I have ME/ CFS and Fibromyalgia as well as Hypothyroidism. Basically, in terms of cognitive function I’m under fire from all sides!

I’ve struggled with all of these for over 20 years. I’m now 41. I’ve been on Levothyroxine for 15 years with increasing inefficiency, so started T3 a few months back. I wish I’d started sooner: without exaggeration it’s been an absolute life-saver!

When my brainfog was at its worst, I couldn’t figure out how a teabag, kettle, milk and mug went together, even though I *felt* they were connected. That was 15 years ago now, and although I have my moments they’re nowhere near as bad so consistently (continuous days, weeks, months, etc).

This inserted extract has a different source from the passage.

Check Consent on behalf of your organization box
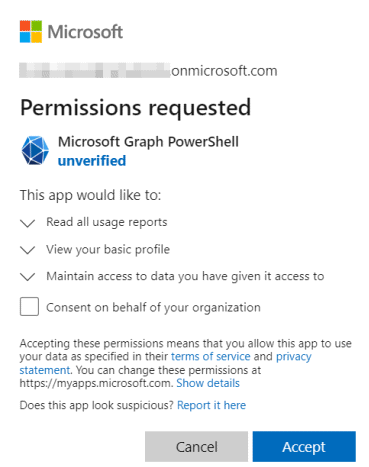coord(29,306)
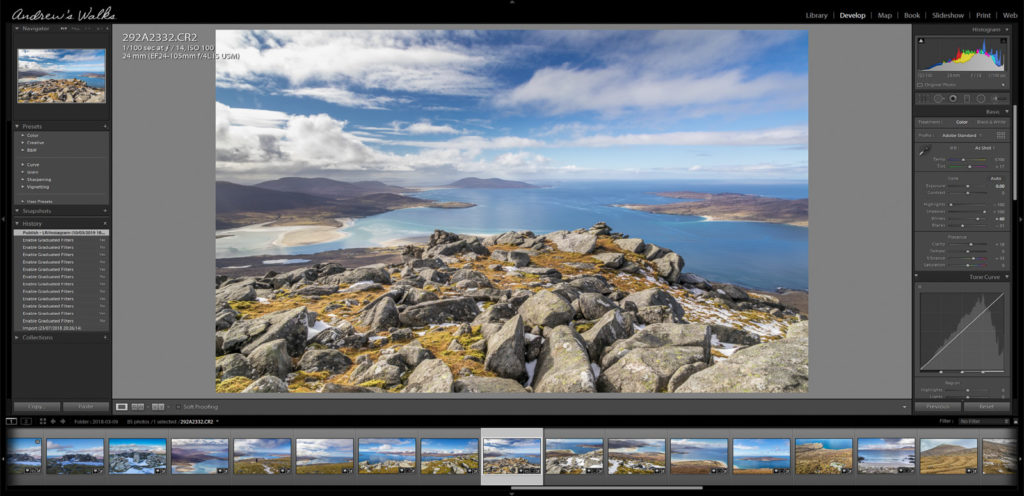This screenshot has width=1024, height=496.
Task: Set Treatment to Color
Action: 961,122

A very low dose of Sertraline (an SSRI anti-depressant) helped add a little clarity, as have all the relevant ‘brain function’ Vitamin and mineral supplements.

Similarly, a SAD light in the winter months helps me feel less foggy - literally brighter of mind - and using sinus flushes and antihistamines to fight my allergies also adds a bit of clarity. I also had an initial day or two when starting to take T3 a few months back where my brain actually felt fresh and new. Amazing!

However, I am still slurring my words at times and have little or no deliberate mental connection between what goes in one ear and goes out the other, and what actually stays put and is memorised. I now listen to audio books instead of reading.

I do however regularly try to read out loud to the kids, and am absolutely worn out by the end of the first page. I recorded myself reading to them, and at times I sound like someone who’s just had a stroke (I’m pretty sure I haven’t). I actually do sound as bad as I think I do!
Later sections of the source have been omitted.